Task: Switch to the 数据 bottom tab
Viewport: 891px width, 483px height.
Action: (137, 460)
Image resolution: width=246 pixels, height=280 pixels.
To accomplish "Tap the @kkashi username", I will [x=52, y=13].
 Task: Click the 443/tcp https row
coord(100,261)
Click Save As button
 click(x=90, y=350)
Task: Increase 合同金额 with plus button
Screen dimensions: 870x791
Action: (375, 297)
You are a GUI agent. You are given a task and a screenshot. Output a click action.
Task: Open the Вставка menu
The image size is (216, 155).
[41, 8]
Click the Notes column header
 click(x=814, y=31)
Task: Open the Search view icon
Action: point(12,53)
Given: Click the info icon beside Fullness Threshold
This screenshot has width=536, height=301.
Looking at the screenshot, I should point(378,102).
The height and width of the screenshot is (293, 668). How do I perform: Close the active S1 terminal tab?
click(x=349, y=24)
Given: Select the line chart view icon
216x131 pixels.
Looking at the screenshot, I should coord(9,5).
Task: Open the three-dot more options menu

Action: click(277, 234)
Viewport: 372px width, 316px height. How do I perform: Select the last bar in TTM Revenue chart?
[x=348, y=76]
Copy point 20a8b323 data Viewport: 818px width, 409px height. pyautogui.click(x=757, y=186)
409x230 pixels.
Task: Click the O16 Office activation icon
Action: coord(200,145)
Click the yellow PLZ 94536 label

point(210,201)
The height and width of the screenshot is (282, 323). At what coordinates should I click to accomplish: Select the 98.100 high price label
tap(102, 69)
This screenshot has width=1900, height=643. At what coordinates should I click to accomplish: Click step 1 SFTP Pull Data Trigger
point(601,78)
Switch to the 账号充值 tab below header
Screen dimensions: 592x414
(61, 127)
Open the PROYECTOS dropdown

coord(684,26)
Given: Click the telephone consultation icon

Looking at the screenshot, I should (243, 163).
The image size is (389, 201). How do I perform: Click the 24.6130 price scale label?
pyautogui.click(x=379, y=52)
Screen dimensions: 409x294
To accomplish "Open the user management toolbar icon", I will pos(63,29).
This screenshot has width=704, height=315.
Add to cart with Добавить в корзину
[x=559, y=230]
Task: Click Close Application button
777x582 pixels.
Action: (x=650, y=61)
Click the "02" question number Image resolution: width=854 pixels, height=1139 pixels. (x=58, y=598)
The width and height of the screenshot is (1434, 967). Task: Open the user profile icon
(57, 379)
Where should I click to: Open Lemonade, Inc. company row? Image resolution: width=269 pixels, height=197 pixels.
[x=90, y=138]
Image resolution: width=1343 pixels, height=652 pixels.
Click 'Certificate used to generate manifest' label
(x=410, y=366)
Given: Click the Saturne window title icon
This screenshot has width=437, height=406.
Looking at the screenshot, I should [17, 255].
====
(EXERCISE): Copy out all lines of the listing where the word "will" appears.

(ANSWER SPACE):
To accomplish "Tap the @kkashi username", I will [x=52, y=13].
To accomplish "Open the user management toolbar icon", I will pos(63,29).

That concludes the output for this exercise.